The task:
Return each line of the data below unchanged, please.

Given entries:
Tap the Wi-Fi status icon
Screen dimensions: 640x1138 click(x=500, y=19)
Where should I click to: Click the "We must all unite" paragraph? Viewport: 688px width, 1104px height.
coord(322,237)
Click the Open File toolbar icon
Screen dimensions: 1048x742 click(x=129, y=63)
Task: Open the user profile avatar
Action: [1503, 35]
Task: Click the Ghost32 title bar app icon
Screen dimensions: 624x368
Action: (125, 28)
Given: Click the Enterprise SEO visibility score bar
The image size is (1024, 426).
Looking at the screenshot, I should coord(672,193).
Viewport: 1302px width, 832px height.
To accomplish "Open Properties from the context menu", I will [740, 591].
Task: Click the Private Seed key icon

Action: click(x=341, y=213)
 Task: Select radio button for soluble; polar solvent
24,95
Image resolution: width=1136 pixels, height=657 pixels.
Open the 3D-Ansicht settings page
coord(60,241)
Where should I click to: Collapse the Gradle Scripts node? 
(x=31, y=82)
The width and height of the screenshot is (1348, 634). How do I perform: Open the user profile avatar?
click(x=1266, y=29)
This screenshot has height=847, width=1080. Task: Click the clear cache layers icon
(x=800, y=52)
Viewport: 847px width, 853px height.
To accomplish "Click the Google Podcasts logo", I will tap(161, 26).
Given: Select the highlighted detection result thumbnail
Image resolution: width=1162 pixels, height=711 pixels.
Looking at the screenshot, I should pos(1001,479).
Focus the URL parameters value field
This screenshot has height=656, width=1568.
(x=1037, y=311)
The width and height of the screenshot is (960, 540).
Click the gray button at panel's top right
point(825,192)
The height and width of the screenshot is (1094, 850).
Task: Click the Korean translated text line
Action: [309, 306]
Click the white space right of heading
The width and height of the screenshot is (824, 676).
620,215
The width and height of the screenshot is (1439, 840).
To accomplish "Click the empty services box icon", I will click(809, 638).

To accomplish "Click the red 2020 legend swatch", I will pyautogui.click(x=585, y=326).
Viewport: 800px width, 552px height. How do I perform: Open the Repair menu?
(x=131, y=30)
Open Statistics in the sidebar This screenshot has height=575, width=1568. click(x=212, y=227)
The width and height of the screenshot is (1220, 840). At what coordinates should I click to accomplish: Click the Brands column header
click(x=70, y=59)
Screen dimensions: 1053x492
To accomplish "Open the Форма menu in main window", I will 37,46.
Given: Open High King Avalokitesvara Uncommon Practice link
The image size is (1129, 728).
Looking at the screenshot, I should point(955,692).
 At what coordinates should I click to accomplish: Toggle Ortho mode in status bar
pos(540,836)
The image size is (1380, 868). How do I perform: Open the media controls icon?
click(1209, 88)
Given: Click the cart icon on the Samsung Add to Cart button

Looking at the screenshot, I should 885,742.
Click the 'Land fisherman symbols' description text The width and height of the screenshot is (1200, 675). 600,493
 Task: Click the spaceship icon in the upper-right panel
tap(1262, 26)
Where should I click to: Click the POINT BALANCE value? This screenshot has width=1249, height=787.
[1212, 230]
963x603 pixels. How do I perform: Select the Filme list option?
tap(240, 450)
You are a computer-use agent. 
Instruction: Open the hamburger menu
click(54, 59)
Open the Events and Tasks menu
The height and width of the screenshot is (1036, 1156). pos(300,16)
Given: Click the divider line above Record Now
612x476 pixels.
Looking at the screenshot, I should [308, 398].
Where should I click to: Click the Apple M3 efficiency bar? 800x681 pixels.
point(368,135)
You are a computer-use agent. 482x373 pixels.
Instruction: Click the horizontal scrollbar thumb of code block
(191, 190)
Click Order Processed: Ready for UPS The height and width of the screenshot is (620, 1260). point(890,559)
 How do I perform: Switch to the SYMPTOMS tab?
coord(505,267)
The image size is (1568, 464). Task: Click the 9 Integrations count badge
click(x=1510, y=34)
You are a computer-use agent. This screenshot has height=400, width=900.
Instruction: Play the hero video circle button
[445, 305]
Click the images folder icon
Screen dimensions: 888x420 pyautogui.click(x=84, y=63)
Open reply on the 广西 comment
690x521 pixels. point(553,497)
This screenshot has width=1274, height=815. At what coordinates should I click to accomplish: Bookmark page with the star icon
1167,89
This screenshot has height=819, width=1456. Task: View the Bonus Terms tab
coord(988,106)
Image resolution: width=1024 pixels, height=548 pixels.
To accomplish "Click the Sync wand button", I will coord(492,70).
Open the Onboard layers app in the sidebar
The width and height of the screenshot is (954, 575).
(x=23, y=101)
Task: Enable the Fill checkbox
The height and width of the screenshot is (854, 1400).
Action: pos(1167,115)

Output:
Tap the Wi-Fi status icon
Screen dimensions: 640x1138 click(x=500, y=19)
Where should I click to: Click the "We must all unite" paragraph? Viewport: 688px width, 1104px height.
coord(322,237)
Click the Open File toolbar icon
Screen dimensions: 1048x742 click(x=129, y=63)
Task: Open the user profile avatar
Action: [1503, 35]
Task: Click the Ghost32 title bar app icon
Screen dimensions: 624x368
Action: (125, 28)
Given: Click the Enterprise SEO visibility score bar
The image size is (1024, 426).
Looking at the screenshot, I should coord(672,193).
Viewport: 1302px width, 832px height.
To accomplish "Open Properties from the context menu", I will [740, 591].
Task: Click the Private Seed key icon

Action: click(x=341, y=213)
 Task: Select radio button for soluble; polar solvent
24,95
Image resolution: width=1136 pixels, height=657 pixels.
Open the 3D-Ansicht settings page
coord(60,241)
Where should I click to: Collapse the Gradle Scripts node? 
(x=31, y=82)
The width and height of the screenshot is (1348, 634). How do I perform: Open the user profile avatar?
click(x=1266, y=29)
This screenshot has height=847, width=1080. Task: Click the clear cache layers icon
(x=800, y=52)
Viewport: 847px width, 853px height.
To accomplish "Click the Google Podcasts logo", I will tap(161, 26).
Given: Select the highlighted detection result thumbnail
Image resolution: width=1162 pixels, height=711 pixels.
Looking at the screenshot, I should pos(1001,479).
Focus the URL parameters value field
This screenshot has height=656, width=1568.
(x=1037, y=311)
The width and height of the screenshot is (960, 540).
Click the gray button at panel's top right
point(825,192)
The height and width of the screenshot is (1094, 850).
Task: Click the Korean translated text line
Action: [309, 306]
Click the white space right of heading
The width and height of the screenshot is (824, 676).
620,215
The width and height of the screenshot is (1439, 840).
To accomplish "Click the empty services box icon", I will click(809, 638).

To accomplish "Click the red 2020 legend swatch", I will pyautogui.click(x=585, y=326).
Viewport: 800px width, 552px height. How do I perform: Open the Repair menu?
(x=131, y=30)
Open Statistics in the sidebar This screenshot has height=575, width=1568. click(x=212, y=227)
The width and height of the screenshot is (1220, 840). At what coordinates should I click to accomplish: Click the Brands column header
click(x=70, y=59)
Screen dimensions: 1053x492
To accomplish "Open the Форма menu in main window", I will 37,46.
Given: Open High King Avalokitesvara Uncommon Practice link
The image size is (1129, 728).
Looking at the screenshot, I should point(955,692).
 At what coordinates should I click to accomplish: Toggle Ortho mode in status bar
pos(540,836)
The image size is (1380, 868). How do I perform: Open the media controls icon?
click(1209, 88)
Given: Click the cart icon on the Samsung Add to Cart button

Looking at the screenshot, I should 885,742.
Click the 'Land fisherman symbols' description text The width and height of the screenshot is (1200, 675). 600,493
 Task: Click the spaceship icon in the upper-right panel
tap(1262, 26)
Where should I click to: Click the POINT BALANCE value? This screenshot has width=1249, height=787.
[1212, 230]
963x603 pixels. How do I perform: Select the Filme list option?
tap(240, 450)
You are a computer-use agent. 
Instruction: Open the hamburger menu
click(54, 59)
Open the Events and Tasks menu
The height and width of the screenshot is (1036, 1156). pos(300,16)
Given: Click the divider line above Record Now
612x476 pixels.
Looking at the screenshot, I should [308, 398].
Where should I click to: Click the Apple M3 efficiency bar? 800x681 pixels.
point(368,135)
You are a computer-use agent. 482x373 pixels.
Instruction: Click the horizontal scrollbar thumb of code block
(191, 190)
Click Order Processed: Ready for UPS The height and width of the screenshot is (620, 1260). point(890,559)
 How do I perform: Switch to the SYMPTOMS tab?
coord(505,267)
The image size is (1568, 464). Task: Click the 9 Integrations count badge
click(x=1510, y=34)
You are a computer-use agent. This screenshot has height=400, width=900.
Instruction: Play the hero video circle button
[445, 305]
Click the images folder icon
Screen dimensions: 888x420 pyautogui.click(x=84, y=63)
Open reply on the 广西 comment
690x521 pixels. point(553,497)
This screenshot has width=1274, height=815. At what coordinates should I click to accomplish: Bookmark page with the star icon
1167,89
This screenshot has height=819, width=1456. Task: View the Bonus Terms tab
coord(988,106)
Image resolution: width=1024 pixels, height=548 pixels.
To accomplish "Click the Sync wand button", I will coord(492,70).
Open the Onboard layers app in the sidebar
The width and height of the screenshot is (954, 575).
(x=23, y=101)
Task: Enable the Fill checkbox
The height and width of the screenshot is (854, 1400).
Action: pos(1167,115)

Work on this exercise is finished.